When they finally remembered the delayed supper, that meal was in need of repairs. And because now Adriance would not suffer the width of the room between himself and his wife, he insisted in aiding her in the process, thereby delaying matters still further. Nine o'clock had been struck by the clock in the corner when they sat down to table, lighted by the new lamp. It had a garnet shade, that lamp, upon which its purchaser received the compliments of Mrs. Adriance.

She delivered an impromptu lecture on the subject, as the light glowed into full radiance and illumined her, seated behind it.

"Red, sir, is the color of life. It was the color of the alchemist's fabled rose, looked for in their mystic cauldrons, because if the ruddy image formed on the surface of the brew, the bubbling liquid was indeed the true elixir of youth and immortality. Red is the color of dawn, of sunset, of a fireside; of bright blood, poured splendidly for a good cause or daintily glimpsed in a girl's blush. Red are a cardinal's robes, a Chinese bride's gown, a Spanish bride's flowers. To be kept in a red-draped chamber, in Queen Elizabeth's time, was believed to cure beauty of the smallpox without a scar. Lastly, red is the color of the heart."

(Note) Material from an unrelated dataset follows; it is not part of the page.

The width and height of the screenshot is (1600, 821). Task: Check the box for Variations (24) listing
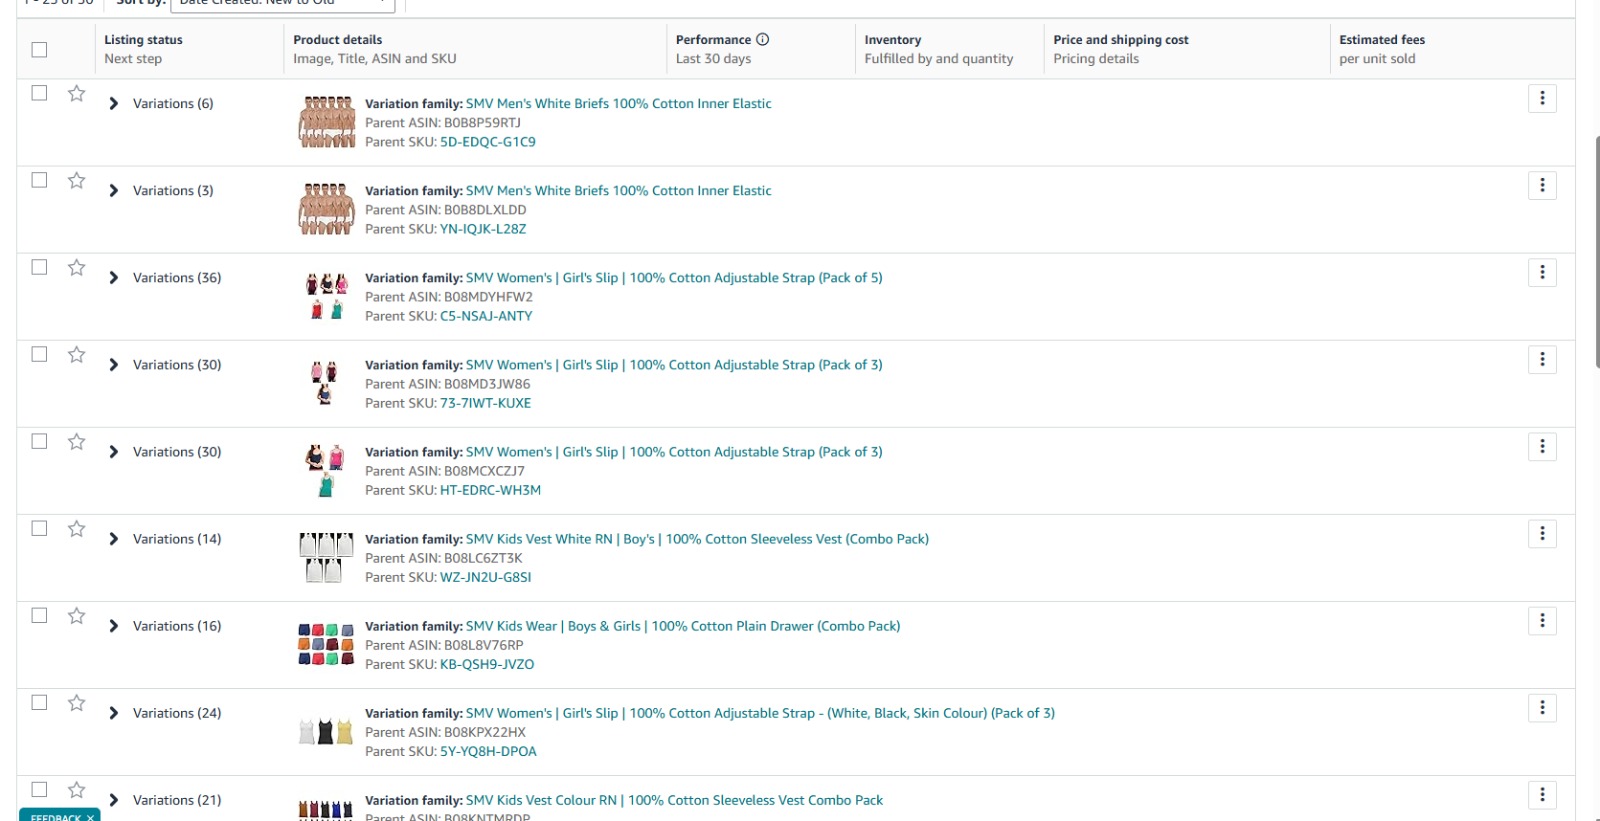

"'Lord, keep our heart's-blood red,'" paraphrased Adriance soberly. "I am not clever like you, but I know red is the color of your own jewels."

"Mine?"

He caught her hands across the table.

"Have you forgotten what stones were likened to the value of a good woman? Elsie, Elsie, when I can, I will give you--not diamonds or pearls, but rubies. Rubies, for to-night."

Neither of the two was given to continued sentimentality of speech. But the deep happiness, the shining wonder that still dazzled them found expression in plans for this new future; mere suggestions for the comfort of the house or the pleasure of their leisure together. She mentioned a much-discussed book, and he promised to read it aloud to her.

"I've always wanted to read aloud, but I never found anyone who would listen," he told her, over the strawberry jam and coffee. "You can't escape, so----! You can embroider, and listen."

"Embroider!" She heaped scorn on the word. "Let me inform you, sir, that there will be dish-towels to hem, and napkins. Do you know we have only one tablecloth, and that has a frightful border, with fringe? Blue fringe? And there are no curtains at the windows. Embroider? I shall _sew_, and listen."

"Well, so long as you listen!" He lighted a cigar and leaned back luxuriously. "What little hands you have!"

She spread them out on the table and seriously contemplated them.